La zone d’abattage de canards dans le sud-ouest est passée de 150 à 187 communes. Les Landes et les Pyrénées-Atlantiques sont concernés.

La grippe aviaire est de retour en force dans le sud-ouest. Depuis le 5 janvier de milliers de canards et oies sont abattus pour endiguer le virus. Premier touché, le département du Gers avec 92 communes soumises à cette obligation d’abattage. Mais cette fois ce n’est pas le Gers qui est concerné mais les Landes et les Pyrénées-Atlantiques. Dans les Landes, 15 nouvelles communes sont dans l’obligation d’abattre leurs canards et oies, en Pyrénées-Atlantiques ce sont 12 nouvelles communes qui sont touchées. Mais pas que des mauvaises nouvelles, dans les Hautes-Pyrénées la commune de Maubourguet a été retirée de la liste des foyers de grippe aviaire. Il n’y a plus que cinq communes touchées.
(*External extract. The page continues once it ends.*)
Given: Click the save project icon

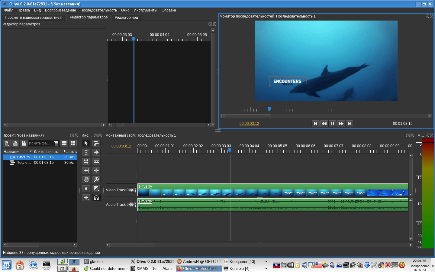Looking at the screenshot, I should coord(24,143).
Un abattage pris en charge par l’Etat

Cet abattage est financé par l’Etat et les pertes engendrées par l’arrêt de la production pourront être indemnisées bien que les conditions n’aient pas encore été précisées. Ce sont 800 000 oiseaux qui sont concernés par cet abattage dans une région qui en accueille 1,3 million. Seuls les oiseaux élevés en plein air sont visés par cet abattage car susceptible d’être en contact avec des oiseaux sauvages porteurs du virus. Les élevages destinés à faire du foie gras ainsi que les élevages de canetons ne sont donc pas soumis à l’obligation d’abattage qui devrait prendre fin le 20 janvier.